The court found that Khieu Samphan was not guilty of directly ordering the crimes under examination, given that he lacked sufficient authority within the Khmer Rouge governing structures. But it concluded that he participated in planning and was party to a joint criminal enterprise involving the regime’s top political ranks.
James A. Goldston, executive director of the Open Society Justice Initiative, said: “Nearly forty years after some of the 20th century’s most appalling crimes were committed, the victims have seen the perpetrators brought to account before a court of law. They have been tried fairly, and found guilty. The historic significance of today’s judgments should in no way be diminished by the very real challenges that have at times beset this process.”
Both men were found responsible for crimes against humanity, including executions of former regime loyalists after the fall of Phnom Penh in April, 1975, and the forced evacuation of the civilian population of the capital, which led to the deaths of tens of thousands of civilians.
The verdict marks the end of the first stage of the trial of the two, which began in November 2011 and focused on crimes committed in the aftermath of the fall of Phnom Penh. They now face a second trial on charges arising from the remainder of their period in power that is due to start late this year or early next. This second trial will include charges of genocide, as well as sex crimes. A third defendant, Ieng Sary, died in custody in March last year, while a fourth, Ieng Thirith, was declared unfit to stand trial due to age-related dementia.
The Justice Initiative’s Goldston noted that despite today’s judgment, the ECCC still has much work remaining:
“The decision to split up the charges against the defendants, given their age, has been vindicated,” he said. “But it is important for the victims and the people of Cambodia that the grave charges outstanding will now be heard in full by the court. The international community must support his process, and the judicial resolution of two other outstanding cases, to ensure that the ECCC fulfils its mandate.”
The ECCC was set up with the support of the United Nations in 2005 to try “senior leaders” and those “most responsible” for genocide, war crimes and crimes against humanity committed by the Khmer Rouge.
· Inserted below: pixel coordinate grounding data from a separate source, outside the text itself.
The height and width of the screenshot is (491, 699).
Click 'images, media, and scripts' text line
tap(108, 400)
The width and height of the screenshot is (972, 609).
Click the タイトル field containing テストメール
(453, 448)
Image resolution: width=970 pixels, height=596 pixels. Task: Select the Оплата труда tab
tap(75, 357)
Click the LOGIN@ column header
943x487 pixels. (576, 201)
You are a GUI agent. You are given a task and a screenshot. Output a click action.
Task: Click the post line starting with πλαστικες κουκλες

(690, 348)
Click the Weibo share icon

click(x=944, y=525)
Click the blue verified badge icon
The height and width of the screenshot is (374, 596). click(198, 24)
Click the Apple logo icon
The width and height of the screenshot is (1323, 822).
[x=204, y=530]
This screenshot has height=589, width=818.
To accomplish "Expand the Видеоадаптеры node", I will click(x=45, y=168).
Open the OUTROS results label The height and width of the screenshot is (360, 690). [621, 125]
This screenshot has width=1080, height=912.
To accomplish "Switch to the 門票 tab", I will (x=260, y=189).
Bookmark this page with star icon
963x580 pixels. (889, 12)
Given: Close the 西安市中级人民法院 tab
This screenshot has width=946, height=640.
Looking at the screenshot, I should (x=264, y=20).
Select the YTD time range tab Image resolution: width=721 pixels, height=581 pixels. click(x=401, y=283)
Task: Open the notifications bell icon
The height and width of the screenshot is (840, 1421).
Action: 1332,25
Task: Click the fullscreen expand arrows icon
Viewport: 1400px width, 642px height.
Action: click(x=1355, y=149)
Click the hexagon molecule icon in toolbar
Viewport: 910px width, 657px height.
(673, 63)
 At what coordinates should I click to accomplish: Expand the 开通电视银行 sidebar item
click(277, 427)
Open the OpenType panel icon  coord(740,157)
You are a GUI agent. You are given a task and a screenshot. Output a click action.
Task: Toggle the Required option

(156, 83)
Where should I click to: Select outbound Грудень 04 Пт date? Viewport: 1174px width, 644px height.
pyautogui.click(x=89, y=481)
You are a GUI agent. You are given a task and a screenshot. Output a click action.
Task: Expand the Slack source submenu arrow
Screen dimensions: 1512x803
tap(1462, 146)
It combines Cambodian and international judges, lawyers and staff, with a trial chamber of two international and three Cambodian judges handing down today’s verdict.
However, the court has been plagued by a range of challenges, including allegations of corruption among Cambodian staffers early in its mandate, and political interference from the government. Prime minister Hun Sen, in power since 1979 and himself at one time a Khmer Rouge regional commander, has obstructed efforts to pursue two additional investigations, known as Cases 003 and 004.
The court has previously issued only one verdict, giving a life prison sentence in 2010 to Kaing Guak Eav, the former commander of Phnom Penh’s Tuol Sleng torture center.
The Khmer Rouge’s top leader Pol Pot died in 1998.
The Open Society Justice Initiative has maintained a presence in Phnom Penh to monitor developments at the Khmer Rouge tribunal since before it began court proceedings in 2007.